Which lines of the data contain the string "computer"? Copy every one.

Dataset entries:
————————

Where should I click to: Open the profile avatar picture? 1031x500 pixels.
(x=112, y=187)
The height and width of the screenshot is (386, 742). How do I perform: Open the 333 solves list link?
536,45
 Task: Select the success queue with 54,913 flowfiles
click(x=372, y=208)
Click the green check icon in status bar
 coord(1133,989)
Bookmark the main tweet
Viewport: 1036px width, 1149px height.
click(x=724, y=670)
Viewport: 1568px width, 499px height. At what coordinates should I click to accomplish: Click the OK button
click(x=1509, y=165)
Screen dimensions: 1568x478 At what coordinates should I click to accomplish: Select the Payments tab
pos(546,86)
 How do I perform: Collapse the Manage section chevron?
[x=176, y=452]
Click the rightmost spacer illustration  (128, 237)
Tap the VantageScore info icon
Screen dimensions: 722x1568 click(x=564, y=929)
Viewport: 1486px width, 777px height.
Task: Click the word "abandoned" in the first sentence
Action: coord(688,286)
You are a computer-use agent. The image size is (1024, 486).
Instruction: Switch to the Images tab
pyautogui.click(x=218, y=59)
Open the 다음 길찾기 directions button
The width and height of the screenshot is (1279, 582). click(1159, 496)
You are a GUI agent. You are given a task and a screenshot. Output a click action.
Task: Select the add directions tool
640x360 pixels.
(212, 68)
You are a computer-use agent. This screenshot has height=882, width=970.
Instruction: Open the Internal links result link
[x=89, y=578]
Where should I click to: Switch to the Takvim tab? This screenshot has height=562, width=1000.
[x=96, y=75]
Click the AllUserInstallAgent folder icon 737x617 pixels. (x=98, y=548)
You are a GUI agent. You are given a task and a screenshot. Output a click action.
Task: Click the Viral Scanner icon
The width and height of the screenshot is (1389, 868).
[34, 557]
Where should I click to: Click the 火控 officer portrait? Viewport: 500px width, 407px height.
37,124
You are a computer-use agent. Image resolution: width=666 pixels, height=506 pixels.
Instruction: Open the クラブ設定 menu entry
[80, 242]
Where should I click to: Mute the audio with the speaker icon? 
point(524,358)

————————

> _Answer section_:
You are a computer-use agent. The image size is (1024, 486).
You are a computer-use agent. This screenshot has height=882, width=970.
You are a computer-use agent. Image resolution: width=666 pixels, height=506 pixels.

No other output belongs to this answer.